# Red light on coyotes



## Filthyoter (Sep 18, 2014)

I am curious as to who as actually start (scanning) to finish (kill shot) has successfully used red lights to hunt coyotes. Not fox but coyotes. My experience the other night was not promising at all.


----------



## doggk9 (Aug 27, 2006)

I did before I switched to night vision and thermal


----------



## Filthyoter (Sep 18, 2014)

doggk9 said:


> I did before I switched to night vision and thermal


Did you have a good success rate using red light? I don't mean to come off as a pessimist and already use digital night vision because i didn't have faith in it when I bought the red light years ago. Still don't!


----------



## wolf man (Jan 4, 2015)

I have had pretty good success with red lights.. shot this one tonight using the red lights. I have only had one time where a coyote was slightly spooked by the red beam directly in his eyes at 100yds


----------



## Filthyoter (Sep 18, 2014)

wolf man said:


> I have had pretty good success with red lights.. shot this one tonight using the red lights. I have only had one time where a coyote was slightly spooked by the red beam directly in his eyes at 100yds
> View attachment 239235


Do you mind explaining how you run your red light on a set? It it's too dark to use snow and the moon are you scanning almost constantly? Slow or fast pace scanning for eyes?


----------



## wolf man (Jan 4, 2015)

I have a headlight that is running constantly and I scan back and forth pretty quickly. Once I find eyes I lock on them and switch to the light mounted on the rifle


----------



## doggk9 (Aug 27, 2006)

I got by fine running a red headlamp to scan and then switching to my Photon up until I switched to thermal for scanning this year.


----------



## fowlme (Jun 19, 2009)

Last week had red light on 2 and it didn't bother them.


----------



## wolverines (Jan 29, 2007)

wolf man said:


> I have a headlight that is running constantly and I scan back and forth pretty quickly. Once I find eyes I lock on them and switch to the light mounted on the rifle


I'm thinking of switching to a headlamp for scanning. Is it pretty easy to shut it off once you scan eyes?


----------



## wolf man (Jan 4, 2015)

wolverines said:


> I'm thinking of switching to a headlamp for scanning. Is it pretty easy to shut it off once you scan eyes?


Yup. Just a click of a button on the back of the light


----------



## A.M. General (May 3, 2001)

wolverines said:


> I'm thinking of switching to a headlamp for scanning. Is it pretty easy to shut it off once you scan eyes?

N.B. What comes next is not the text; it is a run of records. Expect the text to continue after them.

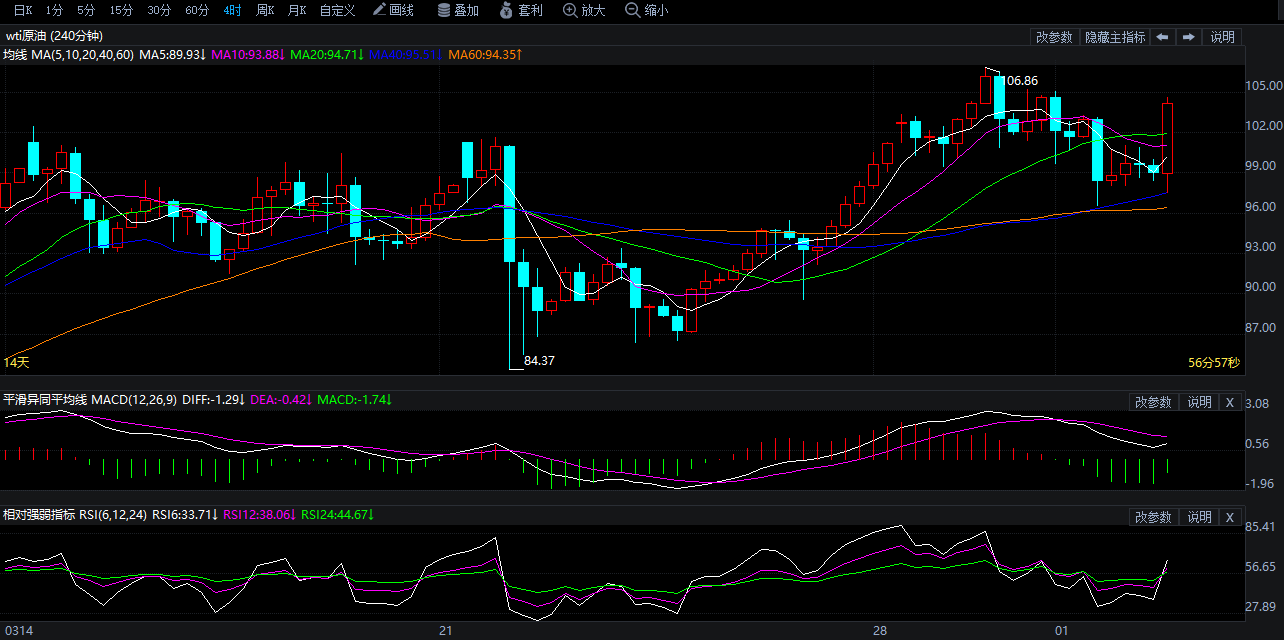
Task: Close the MACD panel with X
Action: click(x=1230, y=402)
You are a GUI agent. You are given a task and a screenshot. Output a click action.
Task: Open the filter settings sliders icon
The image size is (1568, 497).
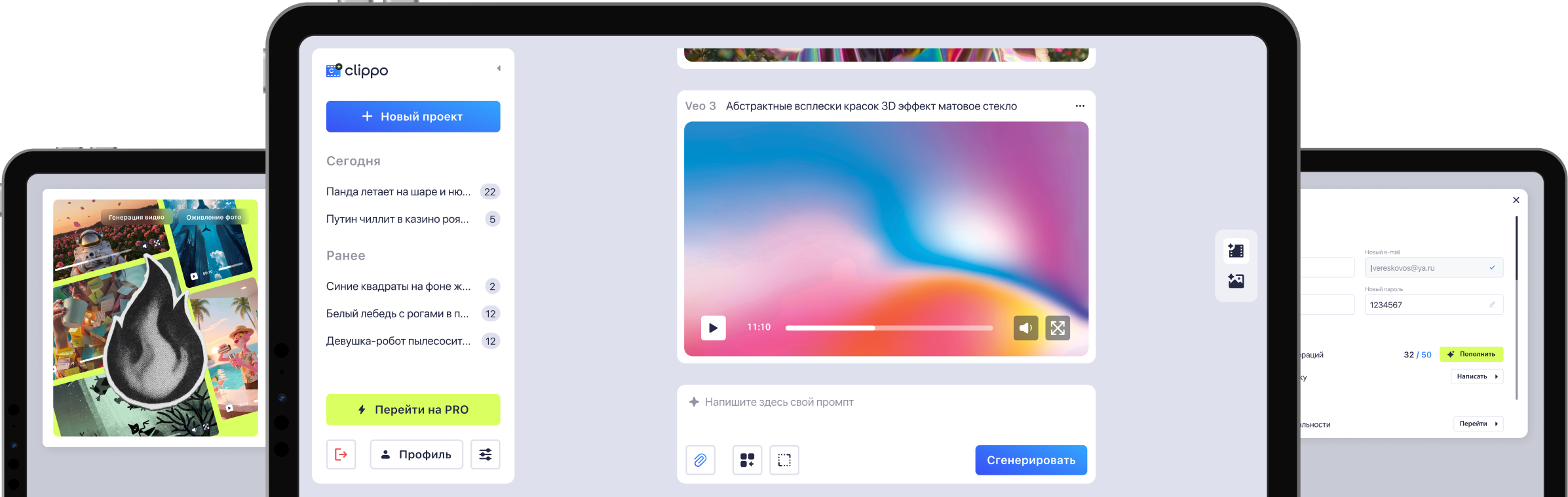(x=485, y=454)
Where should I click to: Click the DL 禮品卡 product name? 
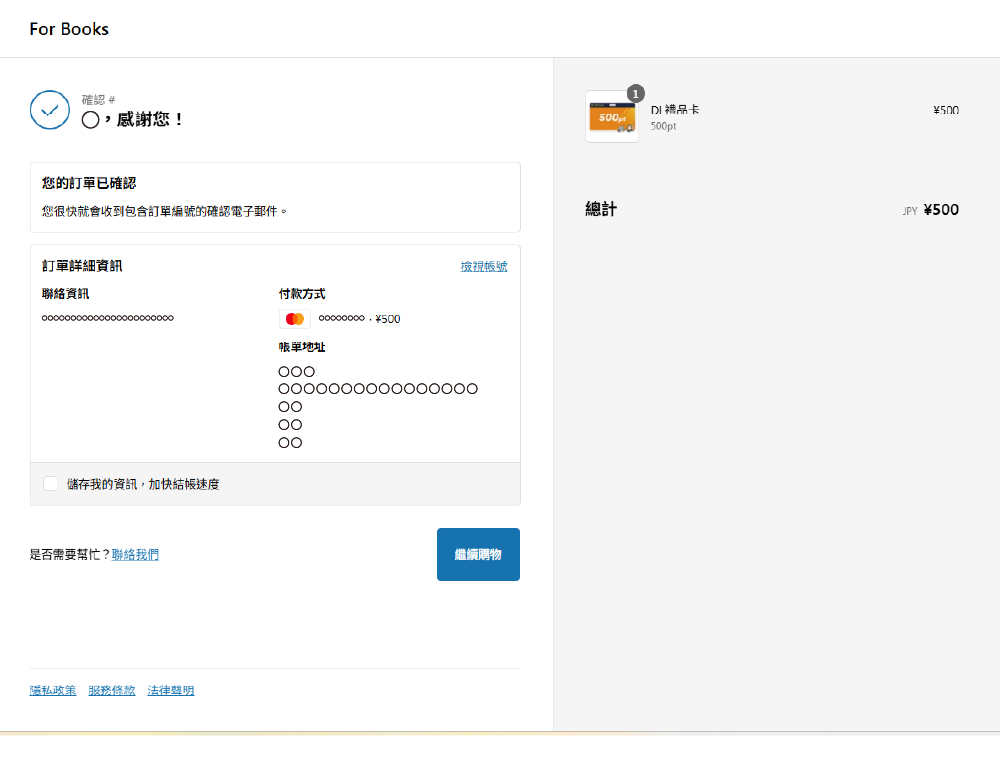pyautogui.click(x=677, y=110)
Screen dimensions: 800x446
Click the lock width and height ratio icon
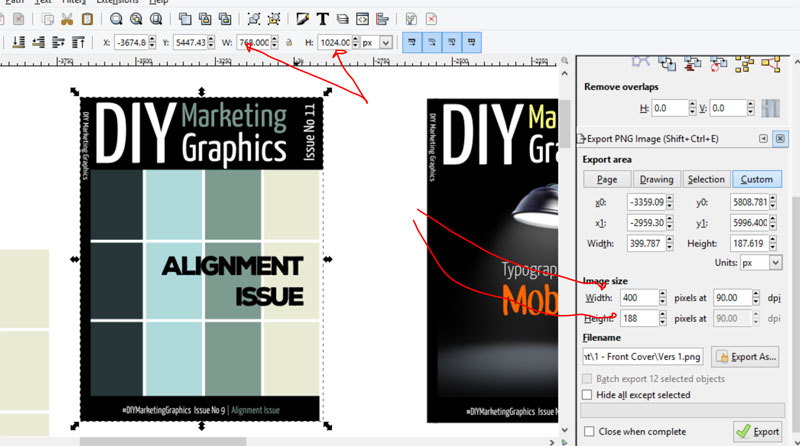pyautogui.click(x=289, y=43)

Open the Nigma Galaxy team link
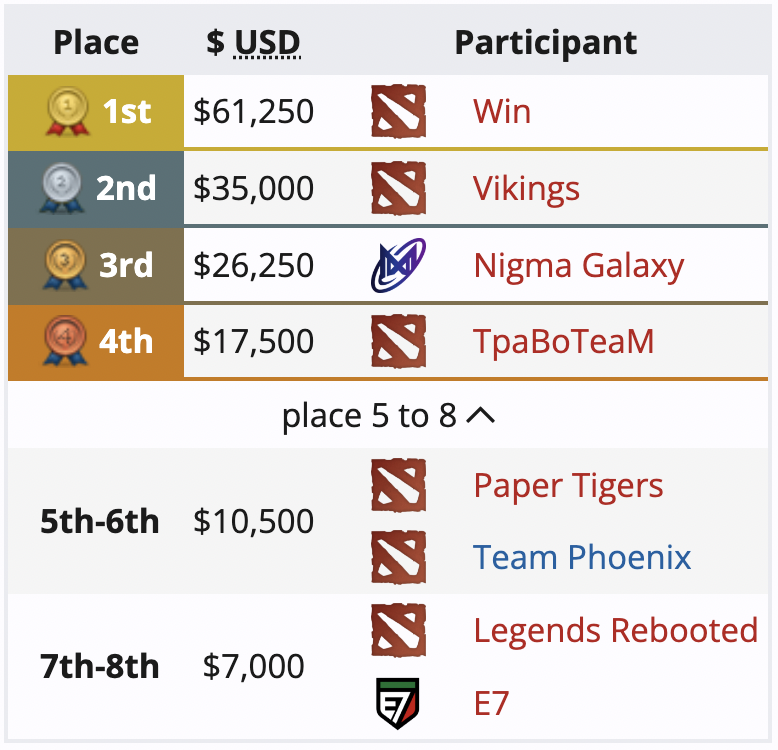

Hand held scanning light is much better from my experience


----------



## wolverines (Jan 29, 2007)

A.M. General said:


> Hand held scanning light is much better from my experience


Care to elaborate?
After scanning by hand for the past few years, I'm thinking having my hands free would be much better when operating the call or transitioning to my rifle, not to mention less fatigue. I'm already looking back and forth where my light is, might as well have the light on my head at that point...


----------



## A.M. General (May 3, 2001)

wolverines said:


> Care to elaborate?
> After scanning by hand for the past few years, I'm thinking having my hands free would be much better when operating the call or transitioning to my rifle, not to mention less fatigue. I'm already looking back and forth where my light is, might as well have the light on my head at that point...[/QUOTE


----------



## A.M. General (May 3, 2001)

Snow seems to get in my line of sight and your breath will too with a headlamp. I have both a headlamp and handheld and find myself using the handheld more often for those two reasons. Scanning with my gun just doesn't work with all the extra movement either[/QUOTE]


----------



## wolverines (Jan 29, 2007)

A.M. General said:


> Snow seems to get in my line of sight and your breath will too with a headlamp. I have both a headlamp and handheld and find myself using the handheld more often for those two reasons. Scanning with my gun just doesn't work with all the extra movement either


I guess I'll find out what works best for me next week. Just ordered a Wicked Lights ScanPro IC Night Hunting Headlamp in red from allpredatorcalls.com this afternoon.


----------



## A.M. General (May 3, 2001)

wolverines said:


> I guess I'll find out what works best for me next week. Just ordered a Wicked Lights ScanPro IC Night Hunting Headlamp in red from allpredatorcalls.com this afternoon.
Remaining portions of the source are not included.